Imagine you are one of these dancers and you’d like to win. Would you put the stick to the lowest point you ever managed to get through right at the start? Or would you start with a decent height, watch the competitors and make your dancing look harder than it is – just to confuse your competition a bit? Chances are you’d choose the latter.
Now let’s talk about your prices.
When clients talk to sales reps, even the very eloquent sales people often start stammering as soon as the question “how much is it” is raised. They fear to be rejected because of a price which is “too high” and therefore struggle to communicate price in a strong and self-confident way. Just imagine you’re the customer and you’re confronted with an under-confident sales person when talking about prices. There is no doubt you would start negotiating for a better price, even if the mentioned price would be fine with you.
Due to a number of reasons like lack of confidence, little knowledge about the competitive advantage over other vendors, and the absence of insights into clients’ needs, too often the first price mentioned by the sales person is already on the lower end of their price range.
The thinking goes something like this: “If I start too high, the client might immediately send me away. If I start very low and tell them that this is already a very good price, they will be more likely buy from me.”
This approach is like starting the limbo at your lowest height. You don’t have any flexibility to go lower, except for the big risk of losing it all. Just imagine you’d be competing with weak opponents and you could have won the dancing competition at a very convenient height. Starting too low increases the risk without any need.
Sell high first
Just imagine, the client would have bought 25% above your lowest price, but you never tried to sell at that price.
So, the next time you start talking about price with your customers, always remember how a limbo dancer would act.
Of course, your first price has to be reasonable. No dancer would start with a pole he can just walk under without leaning backwards. Your first price might be high, but it mustn’t be insanely high. Even if there is no competition! Because one day your client will find someone else and will never forget that you took advantage of him.
Proper pricing discussions
For a proper price discussion, pay attention to these topics:
- Be aware of the weaknesses of your competition and the real need of your client. You will be more competitive if you show your client how he can achieve his results with your solution and highlight where you are strong and others are not.
- Get a sense of your clients’ budget and the urgency of their project/request. When I sold enterprise software, I always asked my clients questions like, “Are you looking for a solution for Euro 5 000 or 500 000?” I used extreme numbers and I did it on purpose, because this elicits an immediate reaction. If you ask “R5 000 or R6 000?” What would you expect the answer to be? R5 000 of course! Extreme numbers give room for negotiation. The more urgent the request, the more they will focus on a solution solving their problem instead of just looking for a bargain.

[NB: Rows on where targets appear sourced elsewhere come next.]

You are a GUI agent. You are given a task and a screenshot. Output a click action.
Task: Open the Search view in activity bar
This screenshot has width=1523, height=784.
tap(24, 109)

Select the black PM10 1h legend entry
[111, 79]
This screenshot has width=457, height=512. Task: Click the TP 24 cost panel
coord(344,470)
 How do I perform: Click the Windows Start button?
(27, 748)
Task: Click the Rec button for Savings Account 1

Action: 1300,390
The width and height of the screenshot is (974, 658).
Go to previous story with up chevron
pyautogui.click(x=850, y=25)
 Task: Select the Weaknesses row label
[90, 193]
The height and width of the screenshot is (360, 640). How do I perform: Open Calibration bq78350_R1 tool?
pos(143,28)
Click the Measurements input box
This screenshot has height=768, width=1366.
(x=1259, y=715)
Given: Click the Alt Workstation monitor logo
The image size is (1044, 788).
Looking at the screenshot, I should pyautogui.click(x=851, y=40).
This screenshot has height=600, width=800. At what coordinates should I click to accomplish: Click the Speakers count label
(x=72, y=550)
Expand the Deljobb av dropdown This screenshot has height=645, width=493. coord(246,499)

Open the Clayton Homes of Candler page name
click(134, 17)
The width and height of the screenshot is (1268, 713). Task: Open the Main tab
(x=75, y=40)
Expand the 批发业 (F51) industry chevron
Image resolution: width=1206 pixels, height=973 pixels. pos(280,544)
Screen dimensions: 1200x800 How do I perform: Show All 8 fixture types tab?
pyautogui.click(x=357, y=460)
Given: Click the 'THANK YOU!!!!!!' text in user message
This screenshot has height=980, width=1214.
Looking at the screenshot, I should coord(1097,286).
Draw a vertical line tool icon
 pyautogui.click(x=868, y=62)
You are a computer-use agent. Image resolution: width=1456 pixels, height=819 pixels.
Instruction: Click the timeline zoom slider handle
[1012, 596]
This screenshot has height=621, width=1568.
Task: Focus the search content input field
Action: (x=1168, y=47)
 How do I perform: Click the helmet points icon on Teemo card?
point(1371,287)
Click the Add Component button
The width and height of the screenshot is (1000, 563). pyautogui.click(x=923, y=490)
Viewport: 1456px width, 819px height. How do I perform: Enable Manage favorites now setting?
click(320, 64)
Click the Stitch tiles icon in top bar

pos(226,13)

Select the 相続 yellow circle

- Never, ever start with the lowest price. Never. You need to have some space to maneuver.
- If you need to reduce the price, request something in return from your client. It can be a shorter payment period, a guaranteed number of orders, a reference letter, etc.
I have never had a price negotiation where I lowered the price and did not get anything in return.
Accepting low prices
Finally, if you are going to accept a low price, be aware of the position you are putting yourself in when doing so: It’s extremely hard to increase the prices up to the fees you really need to make if you have already sold for the lowest possible price! To take this client from a low price to an appropriate fee might be a task impossible to achieve. And maybe this client with that little margin keeps you away from another client with much better margins and business.
I learnt this lesson the hard way with one major client. In the beginning, I gave him a very good price because it was a huge opportunity. We made some good deals, but it was almost impossible to raise the prices. After three years I made almost 30% less money with him per day compared to other clients. So I ended up preferring to work with other clients instead of him.
So, be careful with your pricing, just the way you would act with the stick if you’d be a world class limbo dancer: Never start too low.